Chronic Constipation is a disorder of the gastrointestinal tract. It is a prevalent and debilitating condition that is not always well understood and, in many cases, is inadequately treated. In Europe, an estimated 11 million patients frequently visit their doctor with complaints of constipation after unsatisfactory results with over-the-counter medication or prescription laxatives. More than 50% of patients remain dissatisfied.

The impact on the quality of life from CC has been compared to other long-term chronic conditions such as hypertension, diabetes, heart disease and depression. It is also associated with a significant burden on healthcare resources. Each year in the European Union and the United States, more than 1 billion US dollar is spent on over-the-counter laxatives, the mainstay of therapy for constipation.

Development Status

The marketing authorization application we filed for prucalopride includes a comprehensive clinical-development program of three extensive and identically designed pivotal Phase III studies in the target indication (i.e., the treatment of chronic constipation in adults not adequately relieved by laxatives). Total prucalopride exposure in the program exceeds 3,000 patients.

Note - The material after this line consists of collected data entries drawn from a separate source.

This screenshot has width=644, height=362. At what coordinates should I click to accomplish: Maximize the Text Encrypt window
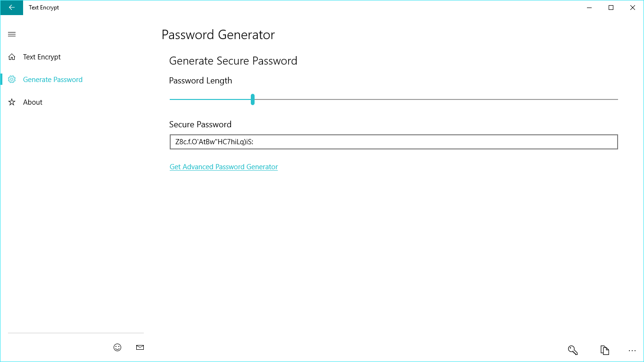[x=611, y=8]
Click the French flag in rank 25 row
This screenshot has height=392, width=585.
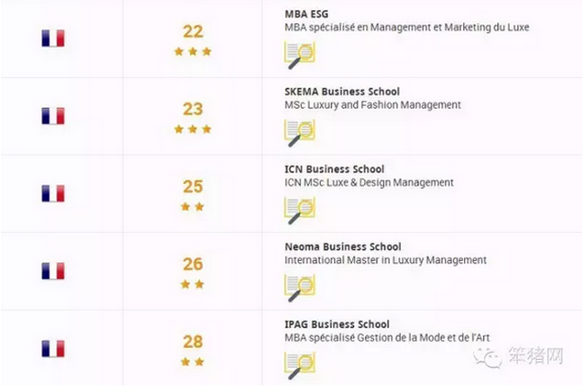click(53, 193)
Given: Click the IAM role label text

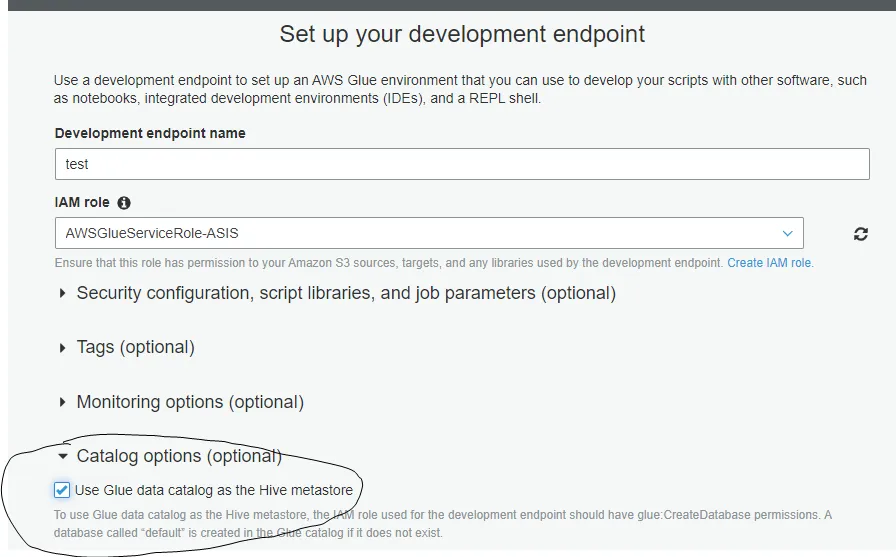Looking at the screenshot, I should click(x=82, y=202).
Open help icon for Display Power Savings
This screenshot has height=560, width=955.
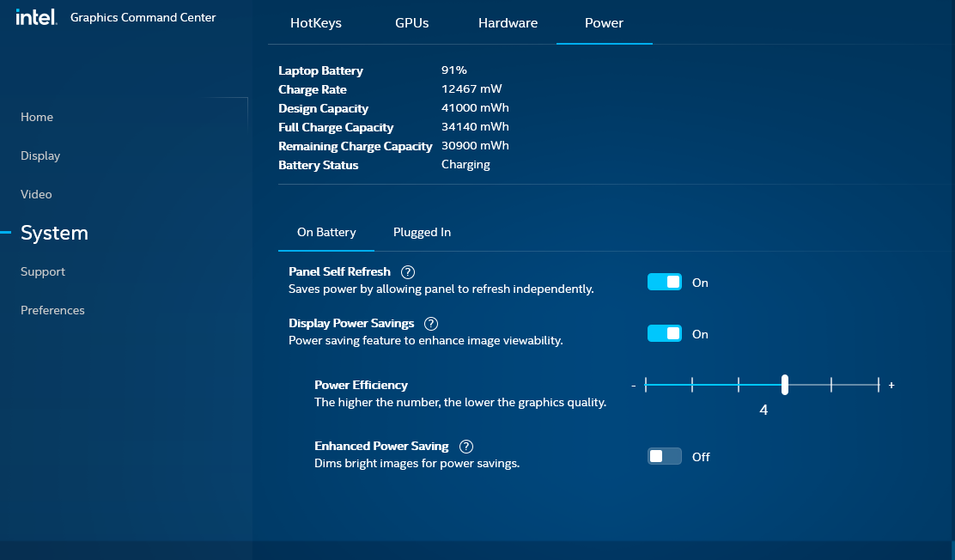point(431,324)
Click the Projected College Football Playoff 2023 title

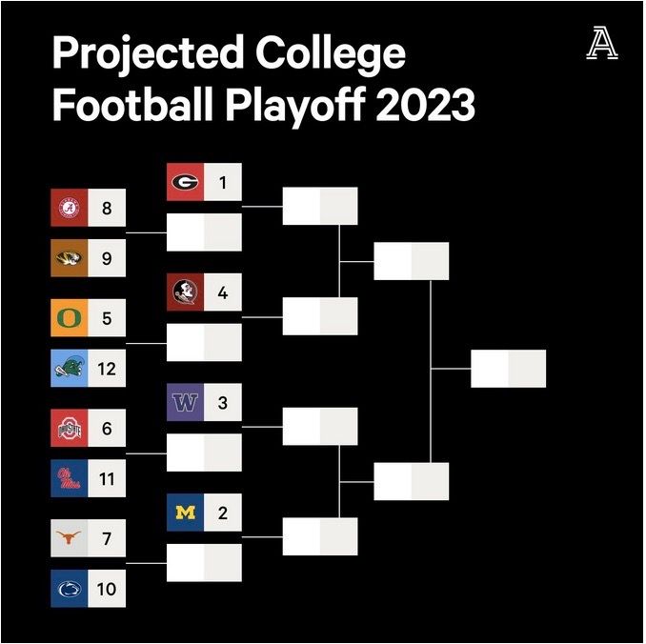click(x=264, y=78)
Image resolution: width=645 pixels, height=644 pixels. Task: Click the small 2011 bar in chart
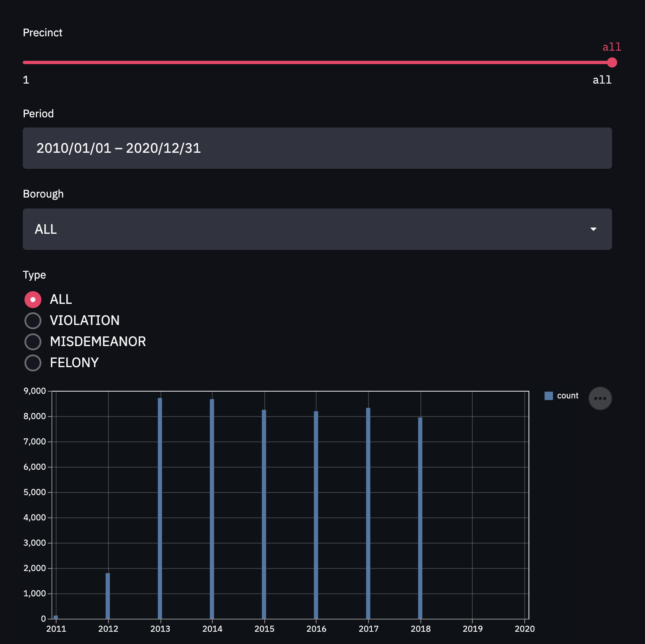[x=56, y=617]
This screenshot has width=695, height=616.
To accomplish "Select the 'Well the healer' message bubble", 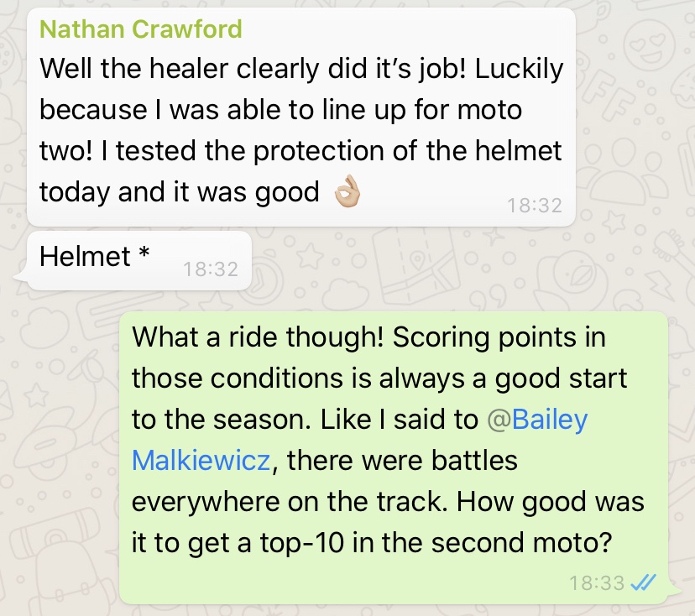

These three Phase III studies demonstrated that, over a 12-week treatment period, prucalopride significantly improved bowel performance and associated symptoms. Additional data show that, over a two-year period of testing, prucalopride has maintained a strong efficacy and safety profile with patients reporting high levels of satisfaction in terms of the overall functioning of their bowels and this in both short and long term treatment. Studies performed in elderly showed that the product is also effective in this patient population.

In addition, for patients receiving high doses of opioid medication for chronic pain which often causes constipation, prucalopride has proven in Phase II trials to be well-tolerated. The strength of the data set is supported by the publication of the data in different peer reviewed journals including the NEJM, Gut and APT.

Once approved the company intends to develop the product in Opiod Induced Constipation (OIC).